For the listing below, the answer is an exact retyping of the lines from the one with "Task: Go to the Holy Roman Empire arrow" through the one with "Given: Click the", both included, without pictures.

> [Study material]:

Segment Open

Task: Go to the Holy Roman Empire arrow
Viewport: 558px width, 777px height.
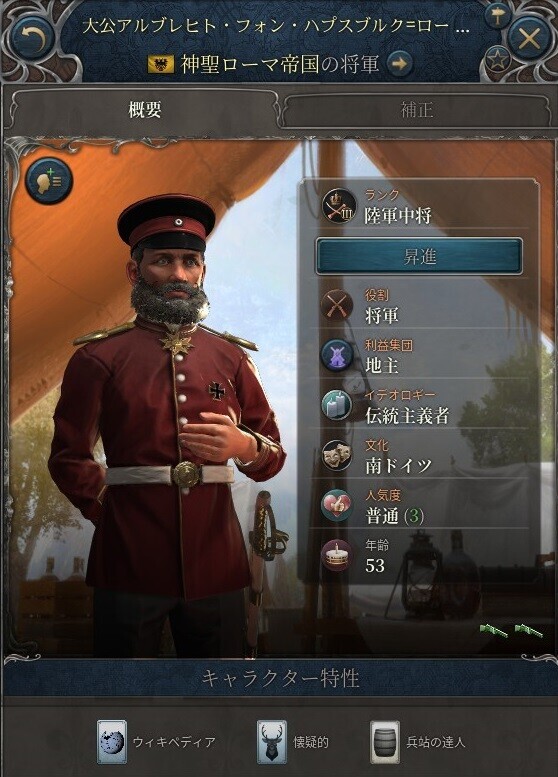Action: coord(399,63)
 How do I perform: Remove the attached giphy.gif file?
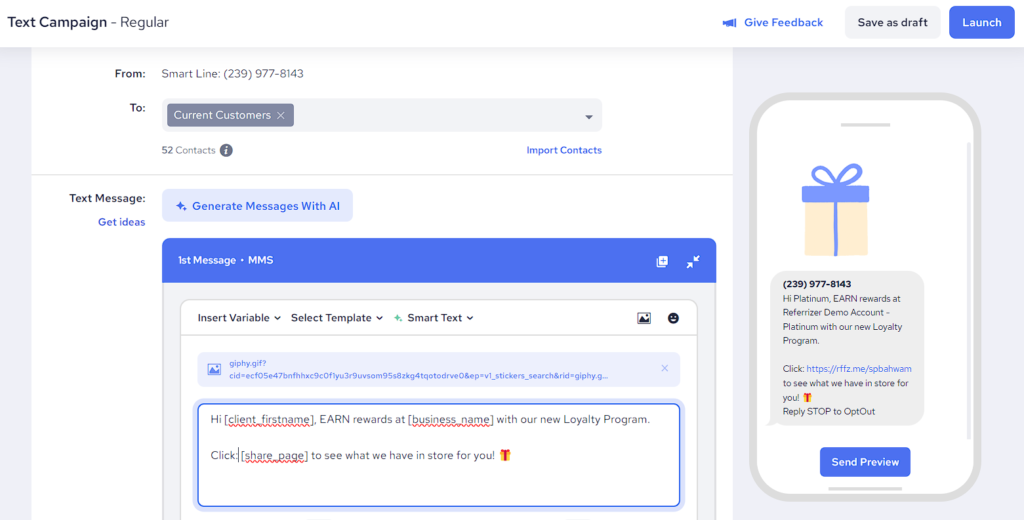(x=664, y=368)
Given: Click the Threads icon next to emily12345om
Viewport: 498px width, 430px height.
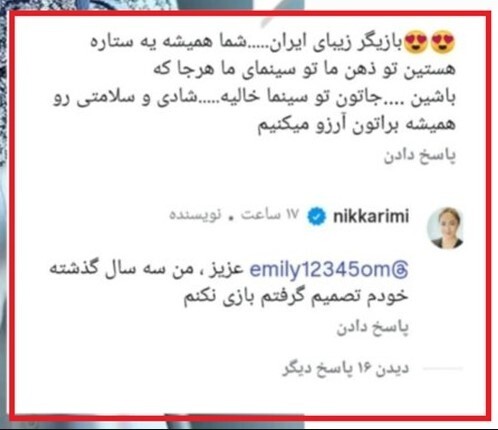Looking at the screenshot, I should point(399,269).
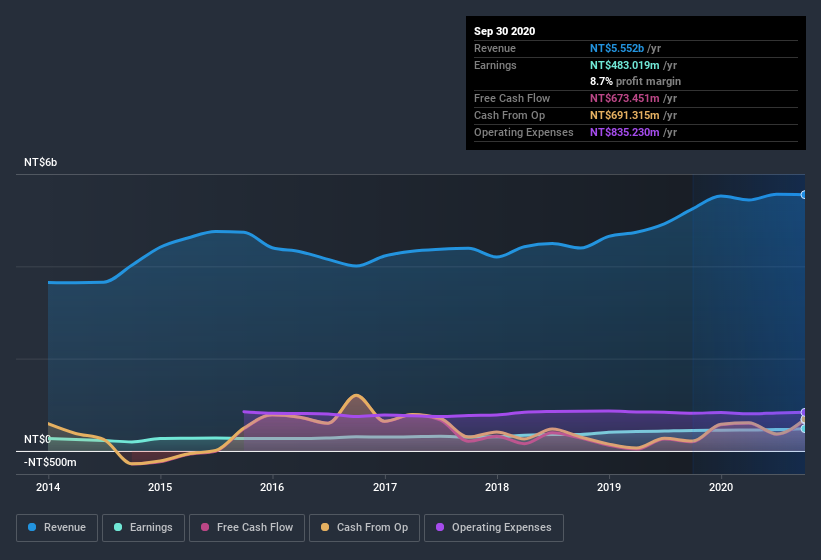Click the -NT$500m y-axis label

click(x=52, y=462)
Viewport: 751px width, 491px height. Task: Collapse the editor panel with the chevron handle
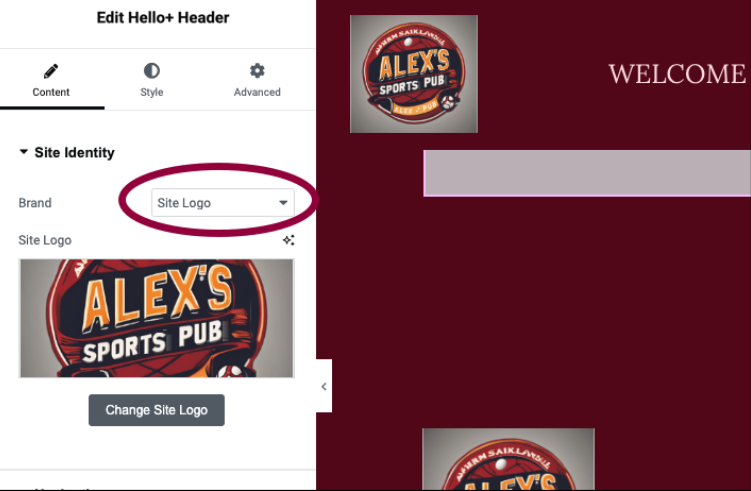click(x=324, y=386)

Segment Closed
Segment Open

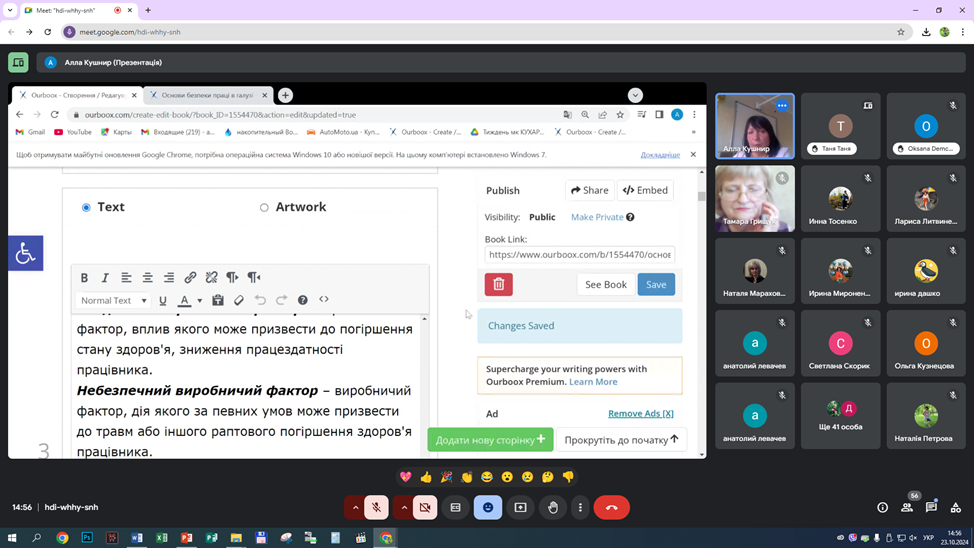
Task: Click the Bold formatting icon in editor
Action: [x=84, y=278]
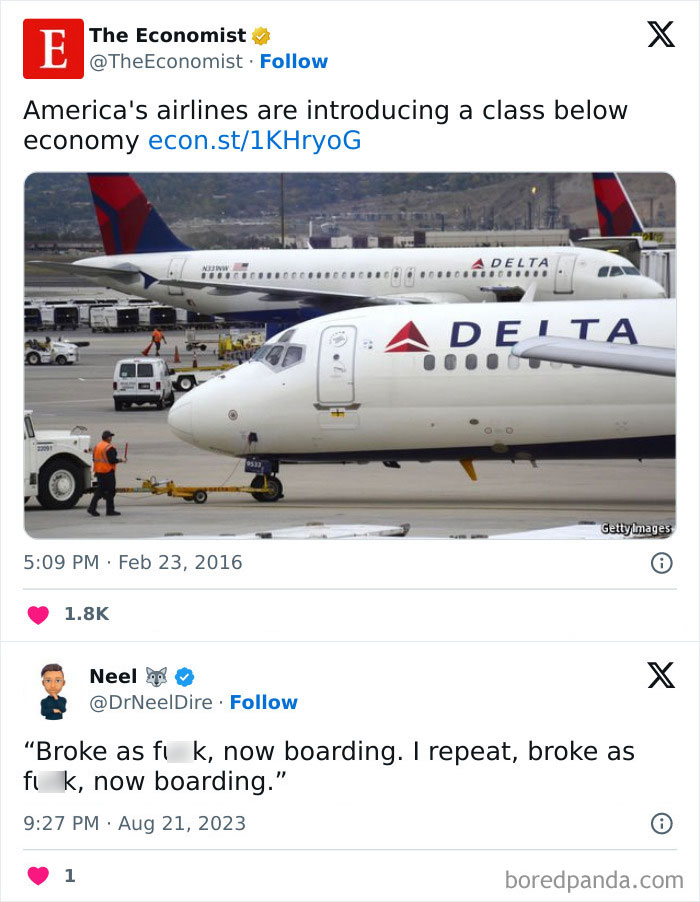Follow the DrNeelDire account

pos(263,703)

Segment Closed

> [Written reply]:
Task: Go to the Holy Roman Empire arrow
Viewport: 558px width, 777px height.
Action: coord(399,63)
 How do I perform: Remove the attached giphy.gif file?
(x=664, y=368)
Given: Click the Threads icon next to emily12345om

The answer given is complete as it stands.